Perhaps, your experience has been different than mine. And I can say that yes my keywords go up in thousands, coz we need that kind of volumes (long tail). For the keyword in the title of your ad, you don't need to do a separate ad.. there is something called dynamic keyword insertion in the ad, you could read it on on adwords learning center. Lots of factors, but if u can do one keyword stuff... hats off to you.
DKI doesn't appear to have any impact on your QS, as far as I can see. It appears that your default term is probably used when calculating it.
Would have to disagree. Without the AdWords Editor it would be. I arrived at the "one per" method after years of learning and testing. If you're new to AdWords and just toss up 10K ad groups you'll be overwhelmed with the data and managing the changes. I really doe think the "one per" method is the best but you need to walk into it slowly. It's "nonsense" that works. Using the AdWords Editor you can create thousands of ads/ad groups in minutes. I've used this method for small and large accounts with success. Different stroke for different folks though, do whatever works for you.
Agree with GuyFromChicago that a) it is a great way to do it, but b) it increases the time spent tracking. If you can tackle b with plenty of automation then it becomes less of a problem. My sticking point is getting getting a straight answer out of Google Adwords support. Do I need them to increase my account limits first or will it work if I just go ahead and try to create 1,000 adgroups in one campaign?

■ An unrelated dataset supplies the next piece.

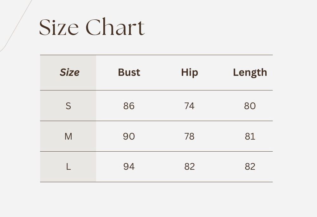317x217 pixels.
Task: Select the hip value 74 for size S
Action: (x=190, y=106)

Setting up the tracking is KEY. You can build it in Editor then try and upload. If you exceed your account limits you'll get a message saying so and can contact Google at that point. When/if they up your account size you can start the upload again.
GuyFromChicago, if you had 5,000 keywords, would you put the first 5,000 adgroups on Exact match, the next 5,000 adgroups on Phrase match and the final 5,000 adgroups on Broad match, for a total of 15,000 adgroups from an initial 5,000 keyword list?